北海道檜山沖における洋上風力の法定協議会は2025年3月19日、対象海域を再エネ海域利用法上の「促進区域」に指定することに異存はないとの意見を取りまとめた。国による事業者公募へ進むための重要な合意となる。
約3.2万haを対象に地域共生策を整理
協議会は経済産業省資源エネルギー庁、国土交通省港湾局、北海道、沿岸自治体、漁業関係者、有識者などで構成される。今回の取りまとめでは、江差町、上ノ国町、せたな町、八雲町の沖合に広がる約3万2,160haを促進区域案とした。洋上風力設備の設置だけでなく、漁業との共存、航行安全、環境保全、地域振興を一体で扱う。
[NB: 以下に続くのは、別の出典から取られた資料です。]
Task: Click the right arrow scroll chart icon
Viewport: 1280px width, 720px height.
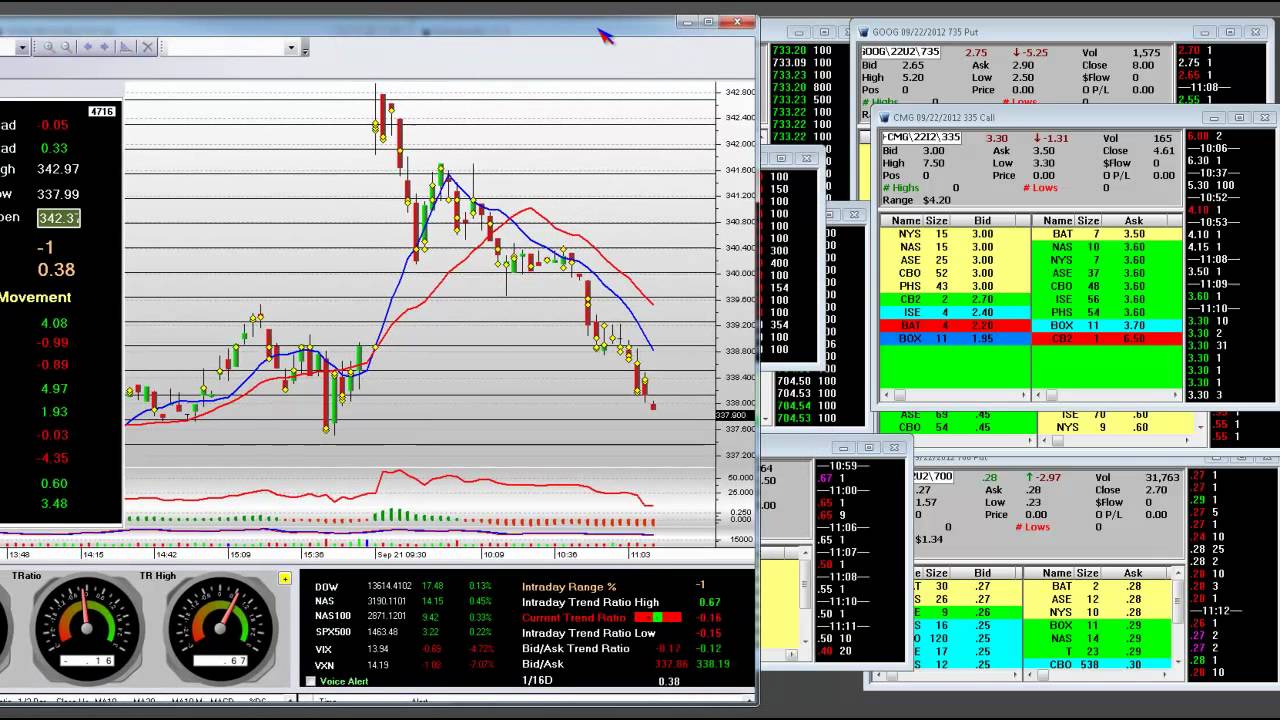Action: click(x=105, y=47)
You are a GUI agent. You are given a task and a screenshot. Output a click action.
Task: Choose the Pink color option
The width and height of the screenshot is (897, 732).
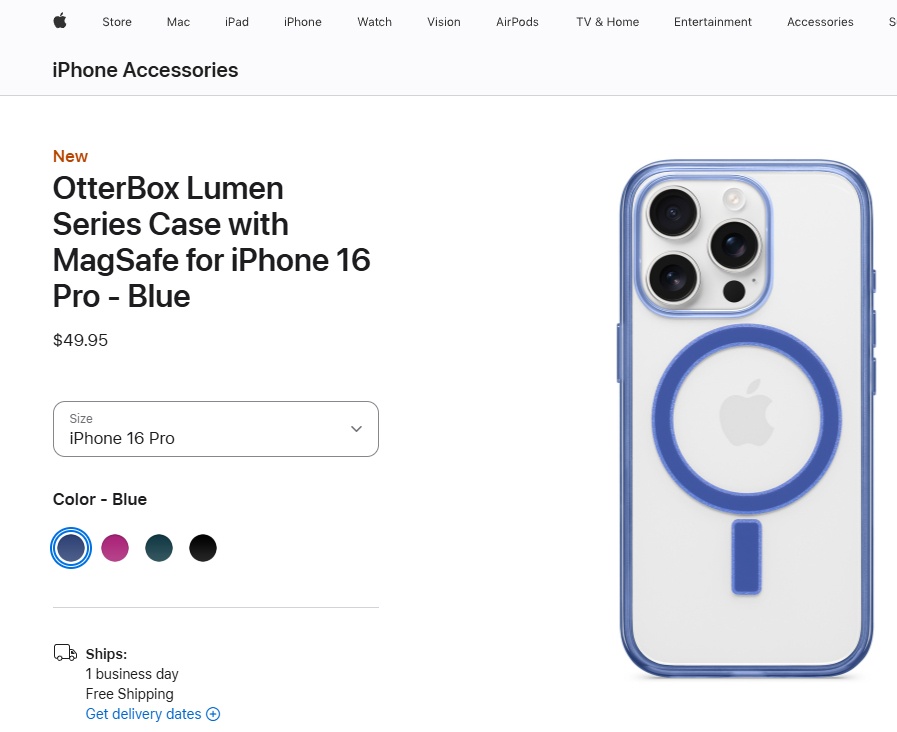[115, 548]
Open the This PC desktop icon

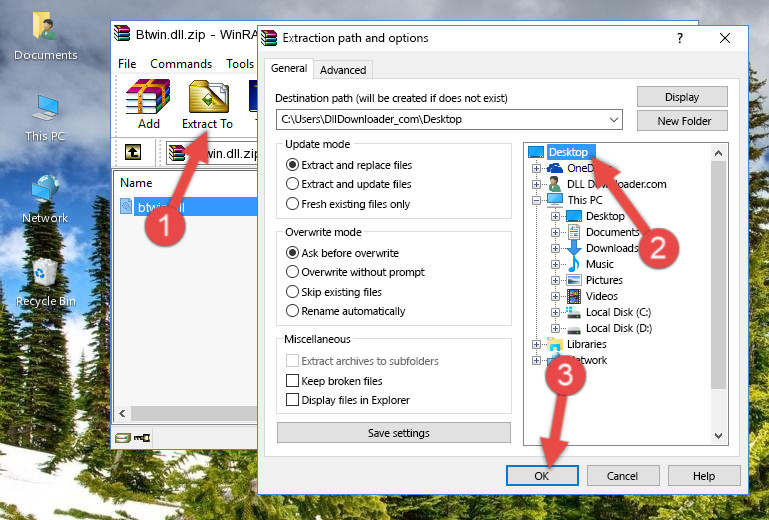pos(45,116)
発電事業者には、設備容量1kW当たり年250円を基準に30年間拠出する基金への協力を求める考えも示した。基金は漁業振興や地域産業の強化などに活用する想定だ。
指定後は公募占用指針の策定へ
協議会の合意は促進区域指定そのものではなく、国が法定手続きを進めるための前提となる。第三者委員会による基準適合性の確認、指定案の公告・縦覧、関係行政機関との協議を経て正式指定され、その後に公募占用指針の策定と事業者選定へ移る。地域側の条件を公募段階へ引き継げるかが焦点となる。特に、漁業影響調査を事業者選定前から継続し、結果を関係者間で共有する仕組みが重要だ。大型投資の誘致だけでなく、長期の発電事業を地域の雇用、港湾利用、漁業の持続性につなげる制度設計が問われる。公募後も協議会を継続し、合意事項の履行状況を確認する仕組みが欠かせない。